Content Hacking Examples
What happens when you don't have anything great to share?
Should you just pack-up your content plans and go home.
Of course not.
The trick if you can't create great content is to curate it from those who can.
You can do this in many ways.
For example, round-up content posts or interviews with genuine experts is an epic way to position your brand alongside those who are already great.
The ultimate example of this is the Tim Ferriss Show, a podcast where Tim interviews high performers in business, entertainment, sports and other arenas. The podcast is one of the biggest in the world and is hugely popular as people are interested in Tim's guests.
Obviously this is an extreme case of leveraging other people's greatness for your own content - in this case in interview format - but the principles behind the Tim Ferriss Show still apply for those just starting out.
Find people in your niche that are maybe a few steps ahead of you and interview them. Leverage their expertise and audience to establish yours.
You can do this in a video or podcast format, like Lex Fridman has done with academics, or in the written format, like these awesome interviews on Authority Magazine.
Struggling to get high quality traffic to your website?

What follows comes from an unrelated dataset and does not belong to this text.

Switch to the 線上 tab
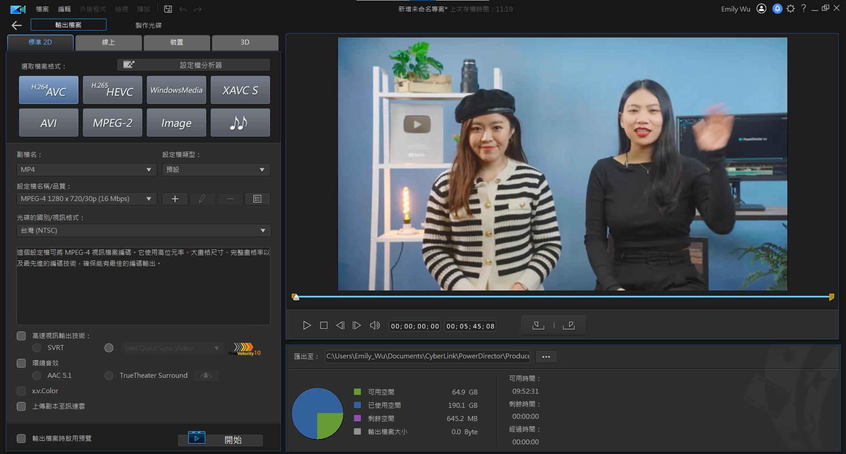The image size is (846, 454). pos(108,42)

Instead of creating generic keyword articles, why not go after the search traffic of your competitors.
That's right, target keywords that feature your competitors and then position yourself as an alternative.
We've recently done this for our client, Book Like a Boss, a scheduling software. We set out to target brand traffic for their major competitors like Calendly and Acuity, and we've scooped up lots of tasty traffic doing this.

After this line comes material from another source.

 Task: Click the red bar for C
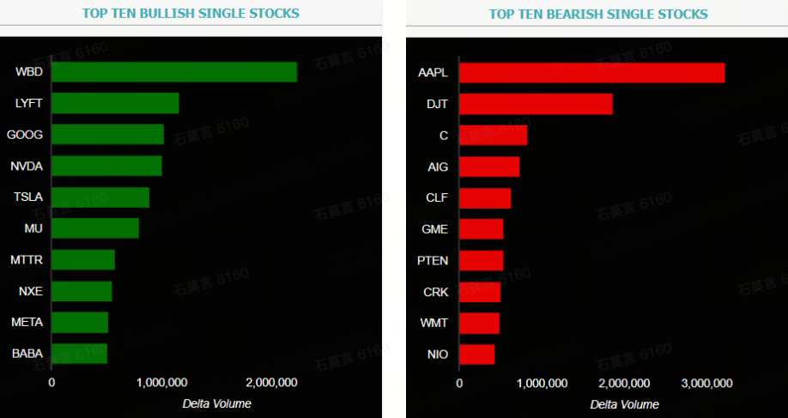click(493, 135)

The idea behind brandjacking is to identify keywords that feature your competitor's brand, and then creating content that satisfies the searcher's intent, but also placing them into your marketing funnel.

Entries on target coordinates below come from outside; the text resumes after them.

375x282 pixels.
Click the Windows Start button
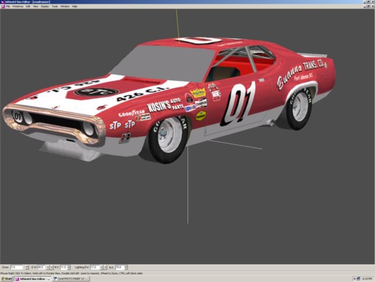[x=6, y=279]
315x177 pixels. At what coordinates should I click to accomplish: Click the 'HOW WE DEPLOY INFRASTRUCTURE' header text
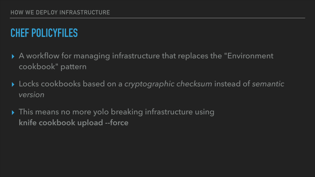coord(60,12)
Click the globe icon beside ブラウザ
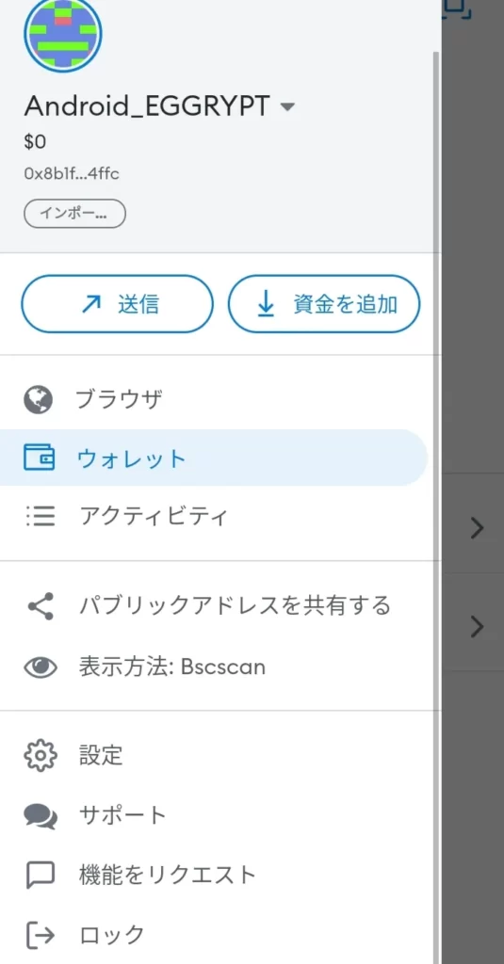This screenshot has height=964, width=504. (x=39, y=400)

Taking the Book Like a Boss (BLAB) example even further, we could brandjack all manner of keywords related to Calendly (i.e. how to do xyz on Calendly). We could then rank for these keywords and introduce visitors to BLAB as an alternative.
eBooks are a well established tool for generating leads.
Most marketers tend to have a CTA on their site which offers users free access to a digital asset of some sort (ebook, video tutorial etc.) in exchange for their email address.
This is the classic opt-in carrot technique.
But at Contentellect we like to take it one step further.
Step one is to look to drive the initial interest in your eBook from channels where there are many more eyeballs. Social media platforms like LinkedIn and Facebook where you can leverage the network effect and take advantage of their algorithms which reward engagement.
A simple example is taking a new digital asset and posting about it in a relevant LinkedIn or Facebook group. Admins usually allow this as it's a free resource for their community.
At the end of the post you include a clear call-to-action prompting users who want the digital asset to add a generic comment such as “get ebook”.
This will result in the proliferation of comments on the post, which in turn will result in the post gaining more views due to the network effect. You can then start a conversation on LinkedIn or Facebook with those that have opted in via DM whilst sending them a link to download the asset for which they need to provide their email address.
The technique covers a few different marketing objectives all in one. You establish brand awareness through your post based on all the comments it receives.
But you also get the opportunity to open a conversation with prospects and move them down the funnel.
Finally the original objective of enriching your CRM with leads is still achieved.
Final word on Content Hacking
Content hacking like growth hacking is a relatively young field within startup marketing.
Some of the methods and techniques we’ve outlined above are existing methods which have proven to be successful.
There are certainly many other untried methods which may not even been conceived of yet which could well prove to be even more effective.
The world is your oyster. Get out there and see what you can hack!